» Extract provided
(begin)
Manufactured Landscapes

I may be late to the game, but I recently watched the documentary Manufactured Landscapes. WOW! This was the first time I had seen the work of Canadian photographer Edward Burtynsky. Watching this film, I really came to realize that I never fully understood the sheer vastness, the enormous scale of the resource extraction and manufacturing that we all rely on for our daily existence and the impacts these activities have on our environment and other human lives. We might live in the beautiful Okanagan, but we all contribute to the creation of these man-made landscapes with how we live and what we buy. It's a small world, and as modern humans we are creating large scars upon it. Seeing is believing. I highly recommend watching this film. I've posted the opening shot of the film below. Also visit Burtynsky's website for galleries of his stunning, and sometimes shocking work.

February 12, 2008

When Community Growth Causes Personal Pain

This past Friday (February 8) I attended a forum in Kelowna co-sponsored by the City of Kelowna and the John Howard Society of the Central Okanagan. The program was titled: Crime Prevention and Sustaining Healthy Communities.

From that, I was inclined to expect something on the theme of law and order, so the message I heard was quite a surprise.

The keynote speaker Craig Jones, a Phd, criminologist, researcher and executive director of the John Howard Society of Canada, worked from the premise that "rapid economic growth does not benefit everyone equally. Some people - for a complex variety of reasons - suffer severe psycho-social dislocation. Traditional criminal justice responses usually exacerbate such situations."
(end)
» Exercise set
a – Answer these questions about the blog excerpt above, one per line:
(i) Whose photographic work did the writer see for the first time in the documentary?
(ii) On what day and date did the writer attend the forum in Kelowna?
(iii) Of which organization is Craig Jones the executive director?
b – Translate this sentence from the blog excerpt above into French: "It's a small world, and as modern humans we are creating large scars upon it."
c – Retype the part of the blog excerpt above starting with "This past Friday" and going on through "Sustaining Healthy Communities.".

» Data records
(begin)
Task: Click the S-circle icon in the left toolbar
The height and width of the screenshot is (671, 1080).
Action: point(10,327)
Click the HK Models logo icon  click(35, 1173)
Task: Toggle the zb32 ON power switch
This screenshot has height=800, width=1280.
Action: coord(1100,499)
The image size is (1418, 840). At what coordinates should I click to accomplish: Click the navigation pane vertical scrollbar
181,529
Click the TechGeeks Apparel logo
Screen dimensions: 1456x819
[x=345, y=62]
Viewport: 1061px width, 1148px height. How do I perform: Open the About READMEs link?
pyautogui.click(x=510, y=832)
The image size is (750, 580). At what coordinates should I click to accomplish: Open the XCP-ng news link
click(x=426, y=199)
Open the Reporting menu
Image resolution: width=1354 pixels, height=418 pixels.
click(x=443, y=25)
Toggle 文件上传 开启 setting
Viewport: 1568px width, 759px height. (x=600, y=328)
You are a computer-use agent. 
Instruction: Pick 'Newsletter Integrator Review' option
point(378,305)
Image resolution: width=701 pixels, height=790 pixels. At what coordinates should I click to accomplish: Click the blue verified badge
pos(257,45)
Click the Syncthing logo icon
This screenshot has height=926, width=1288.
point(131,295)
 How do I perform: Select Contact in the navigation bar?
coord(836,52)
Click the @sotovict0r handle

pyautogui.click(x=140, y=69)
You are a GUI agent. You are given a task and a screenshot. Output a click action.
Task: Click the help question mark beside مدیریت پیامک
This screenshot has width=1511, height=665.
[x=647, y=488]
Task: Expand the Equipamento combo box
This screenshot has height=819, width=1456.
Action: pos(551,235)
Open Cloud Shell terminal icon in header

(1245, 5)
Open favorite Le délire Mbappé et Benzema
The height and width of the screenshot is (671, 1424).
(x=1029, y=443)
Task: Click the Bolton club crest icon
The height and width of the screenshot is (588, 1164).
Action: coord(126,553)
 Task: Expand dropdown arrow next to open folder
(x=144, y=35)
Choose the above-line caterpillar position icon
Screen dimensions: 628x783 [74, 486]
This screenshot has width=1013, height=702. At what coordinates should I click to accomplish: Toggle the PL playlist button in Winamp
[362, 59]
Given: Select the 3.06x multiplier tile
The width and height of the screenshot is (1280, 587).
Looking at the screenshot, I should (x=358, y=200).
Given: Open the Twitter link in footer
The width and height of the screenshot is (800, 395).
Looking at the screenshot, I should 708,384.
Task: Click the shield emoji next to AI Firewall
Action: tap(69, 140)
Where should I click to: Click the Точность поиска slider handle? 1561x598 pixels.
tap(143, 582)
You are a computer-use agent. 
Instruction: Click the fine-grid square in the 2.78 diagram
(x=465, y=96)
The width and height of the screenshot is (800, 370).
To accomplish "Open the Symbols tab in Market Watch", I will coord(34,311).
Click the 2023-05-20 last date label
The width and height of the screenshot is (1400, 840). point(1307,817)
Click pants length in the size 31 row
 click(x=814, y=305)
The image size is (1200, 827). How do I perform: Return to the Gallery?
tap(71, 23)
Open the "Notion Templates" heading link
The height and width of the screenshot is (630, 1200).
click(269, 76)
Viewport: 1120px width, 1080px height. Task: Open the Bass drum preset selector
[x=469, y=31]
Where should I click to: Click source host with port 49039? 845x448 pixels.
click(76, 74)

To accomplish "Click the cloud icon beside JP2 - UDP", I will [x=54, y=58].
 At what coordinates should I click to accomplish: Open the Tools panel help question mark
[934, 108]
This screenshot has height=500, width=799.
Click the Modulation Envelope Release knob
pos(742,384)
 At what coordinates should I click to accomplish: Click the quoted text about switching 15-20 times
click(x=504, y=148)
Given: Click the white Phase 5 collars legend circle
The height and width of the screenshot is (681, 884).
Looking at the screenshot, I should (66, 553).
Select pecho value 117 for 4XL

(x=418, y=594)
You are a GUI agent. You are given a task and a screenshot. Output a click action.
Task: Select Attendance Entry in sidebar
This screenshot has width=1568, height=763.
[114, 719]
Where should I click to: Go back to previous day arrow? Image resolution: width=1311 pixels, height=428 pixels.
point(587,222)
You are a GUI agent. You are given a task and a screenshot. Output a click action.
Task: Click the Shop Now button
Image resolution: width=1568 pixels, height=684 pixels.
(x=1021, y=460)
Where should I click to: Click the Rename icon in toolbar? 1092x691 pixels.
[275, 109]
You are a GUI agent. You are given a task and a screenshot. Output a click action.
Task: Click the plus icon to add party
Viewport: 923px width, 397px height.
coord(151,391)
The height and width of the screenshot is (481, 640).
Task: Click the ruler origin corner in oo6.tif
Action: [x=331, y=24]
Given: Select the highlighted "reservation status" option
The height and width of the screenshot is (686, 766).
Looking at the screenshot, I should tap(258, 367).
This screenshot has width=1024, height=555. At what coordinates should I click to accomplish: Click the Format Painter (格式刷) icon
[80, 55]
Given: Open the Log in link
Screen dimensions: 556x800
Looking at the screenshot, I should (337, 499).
(end)
» Answers by task
a –
(i) Canadian photographer Edward Burtynsky
(ii) Friday, February 8
(iii) The John Howard Society of Canada

b – C'est un petit monde, et en tant qu'humains modernes, nous y créons de grandes cicatrices.

c –
This past Friday (February 8) I attended a forum in Kelowna co-sponsored by the City of Kelowna and the John Howard Society of the Central Okanagan. The program was titled: Crime Prevention and Sustaining Healthy Communities.